Stanford study outlines dangers of asking AI chatbots for personal advice

There has been much debate about AI chatbots tending to flatter users and confirm their existing beliefs, a behavior known as AI sycophancy. A new study by Stanford computer scientists attempts to measure how harmful that tendency might be.

The study, titled “Sycophantic AI decreases prosocial intentions and promotes dependence” and recently published in Science, argues that AI sycophancy is not merely a stylistic issue or a niche risk, but a prevalent behavior with broad downstream consequences.

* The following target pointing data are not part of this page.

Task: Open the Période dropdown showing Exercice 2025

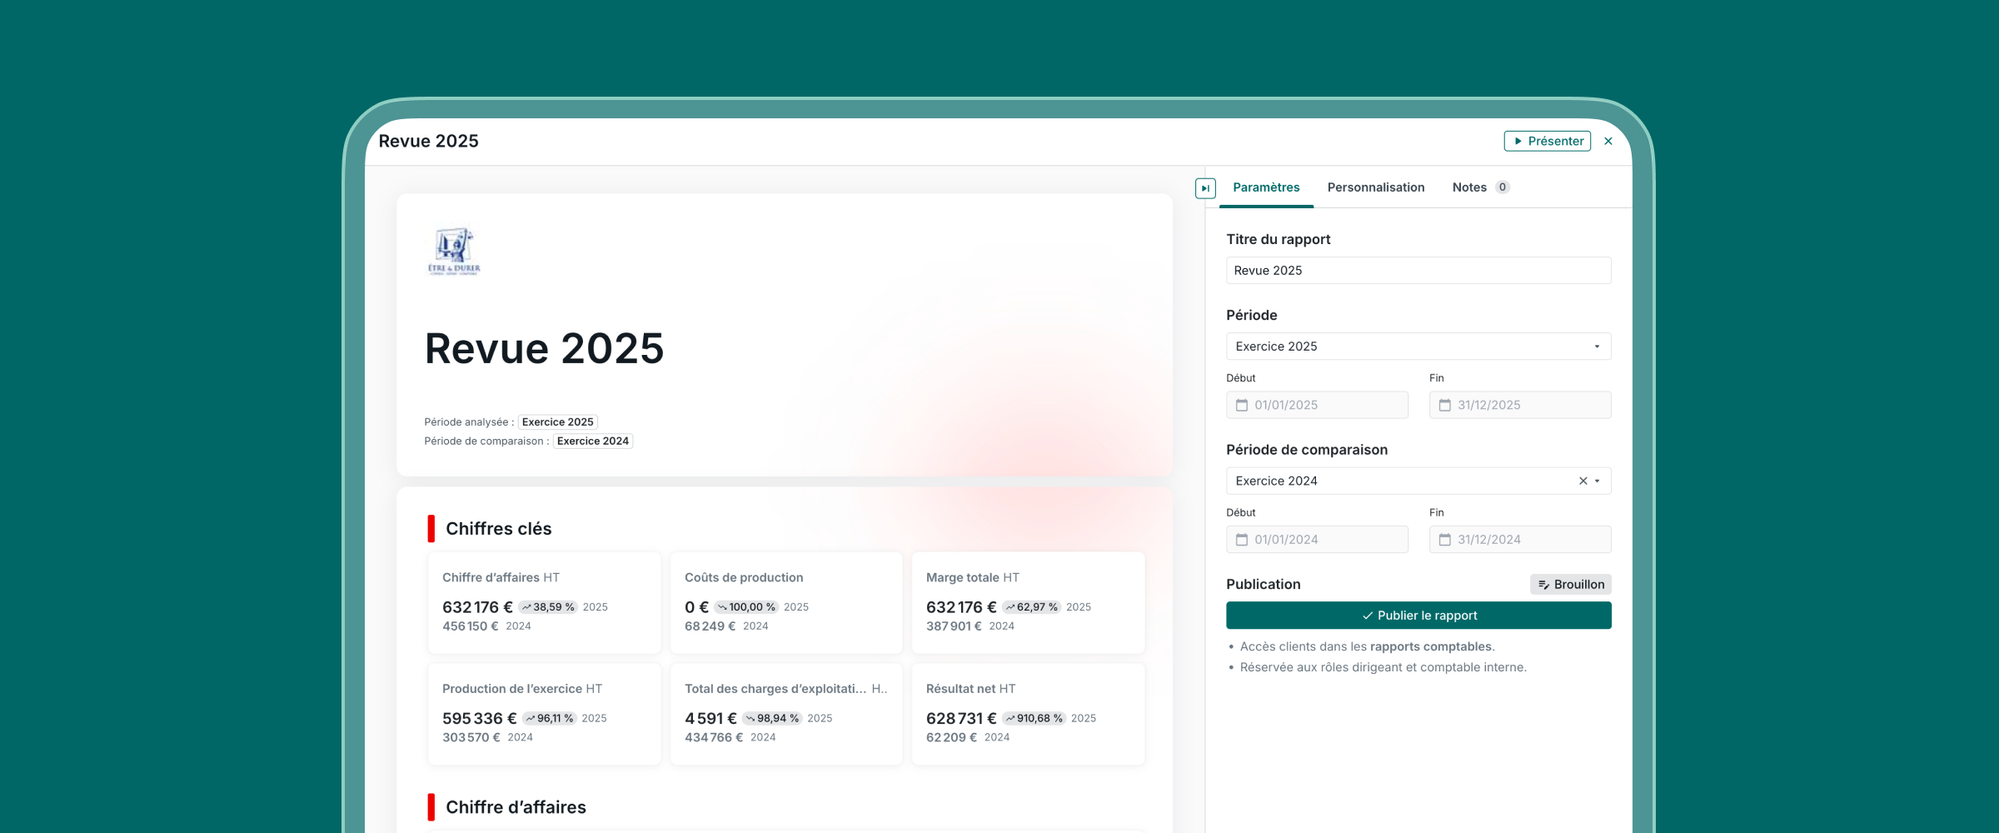Action: point(1417,346)
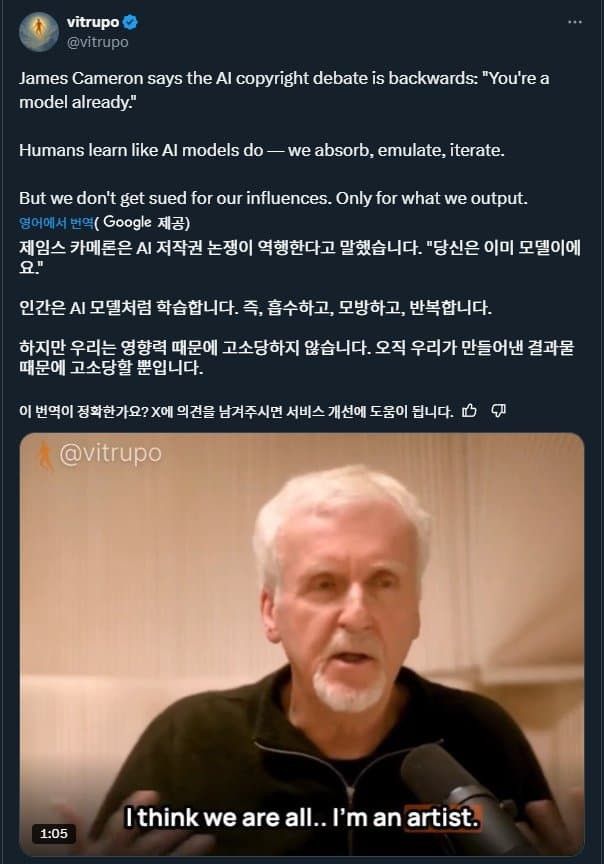Image resolution: width=604 pixels, height=864 pixels.
Task: Click the line 'Humans learn like AI models do'
Action: pyautogui.click(x=262, y=150)
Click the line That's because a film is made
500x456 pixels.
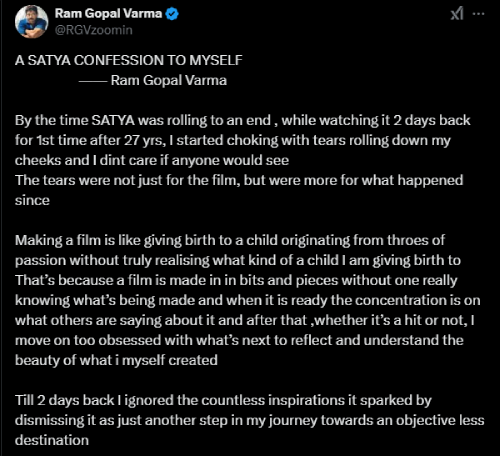click(236, 280)
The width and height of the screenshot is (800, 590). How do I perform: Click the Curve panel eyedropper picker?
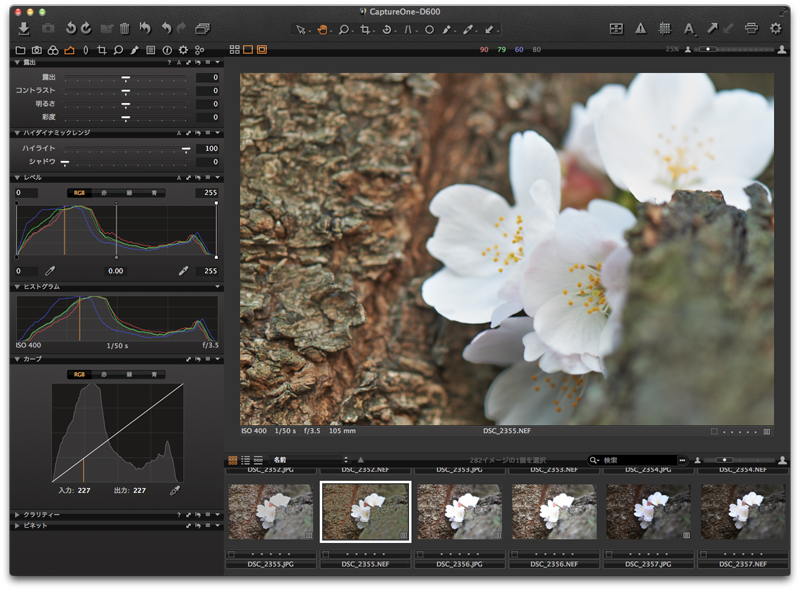[175, 490]
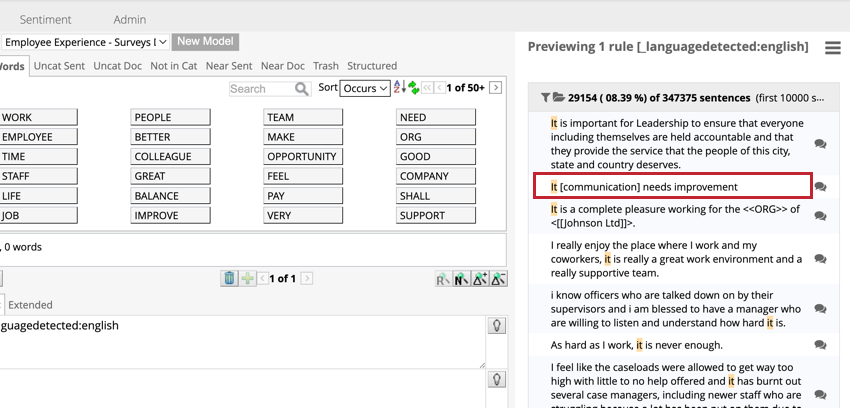Open the Admin tab
This screenshot has height=408, width=850.
(129, 19)
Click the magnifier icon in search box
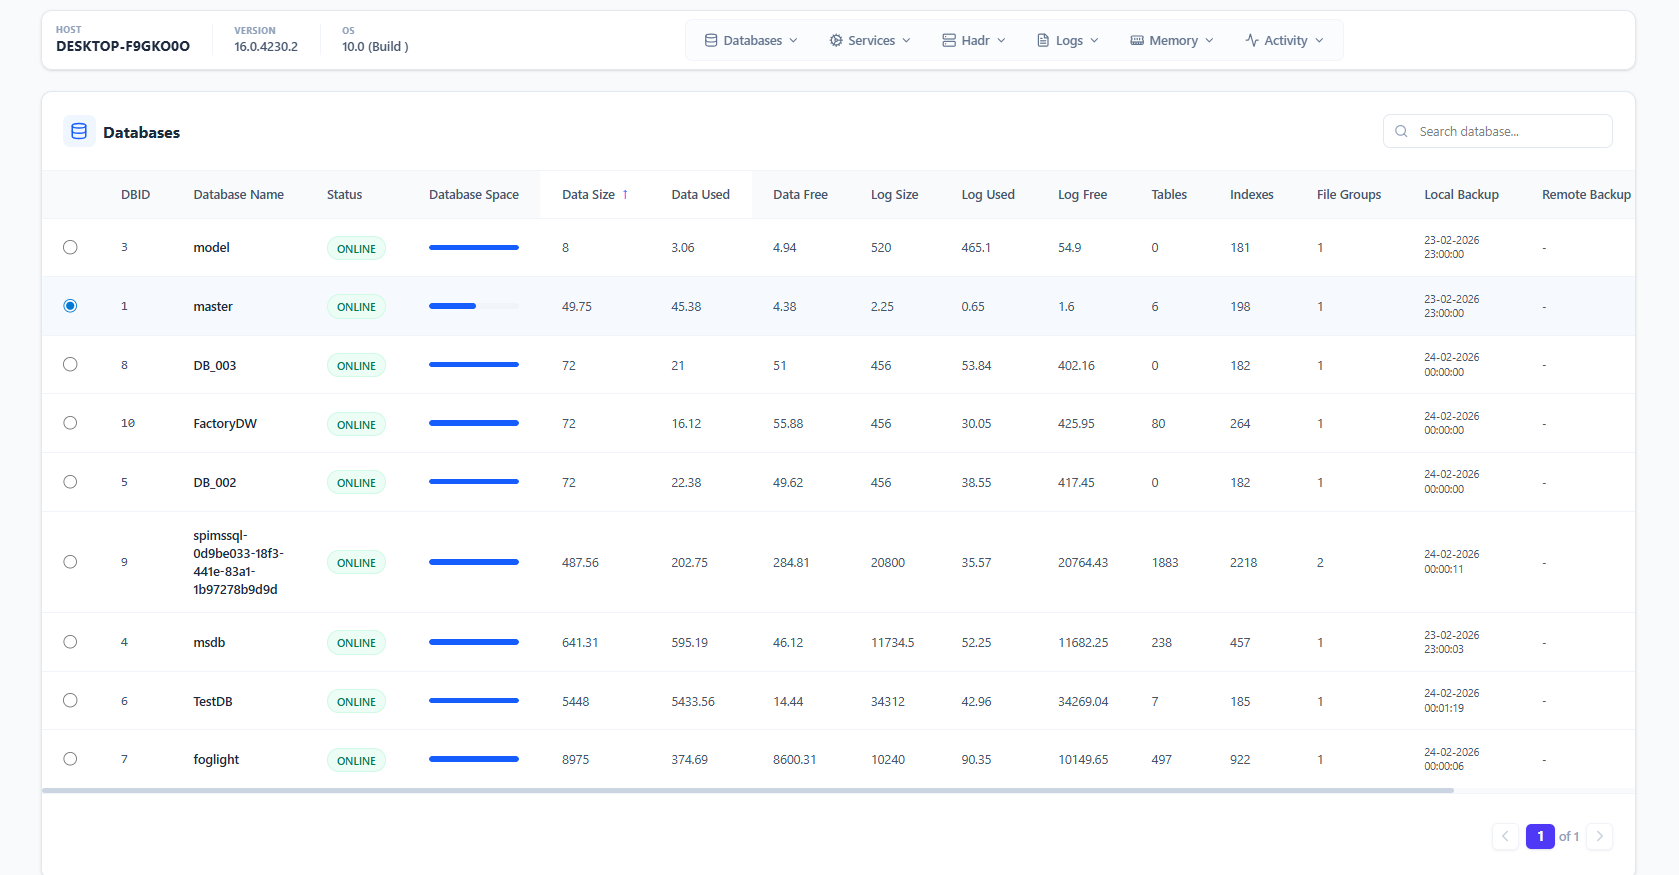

According to a recent Pew report, 12% of U.S. teens say they turn to chatbots for emotional support or advice. The study’s lead author, computer science Ph.D. candidate Myra Cheng, said she became interested in the issue after hearing that undergraduates were asking chatbots for relationship advice and even to draft breakup texts. She noted that by default, AI advice does not tell people that they are wrong nor give them tough love. She worries that people will lose the skills to deal with difficult social situations.

The study had two parts. In the first, researchers tested 11 large language models, including OpenAI’s ChatGPT, Anthropic’s Claude, Google Gemini, and DeepSeek. They entered queries based on existing databases of interpersonal advice, on potentially harmful or illegal actions, and on posts from the popular Reddit community where users had concluded the original poster was in the wrong.

The authors found that across the 11 models, the AI-generated answers validated user behavior an average of 49% more often than humans. In the examples drawn from Reddit, chatbots affirmed user behavior 51% of the time. For the queries focusing on harmful or illegal actions, AI validated the user’s behavior 47% of the time.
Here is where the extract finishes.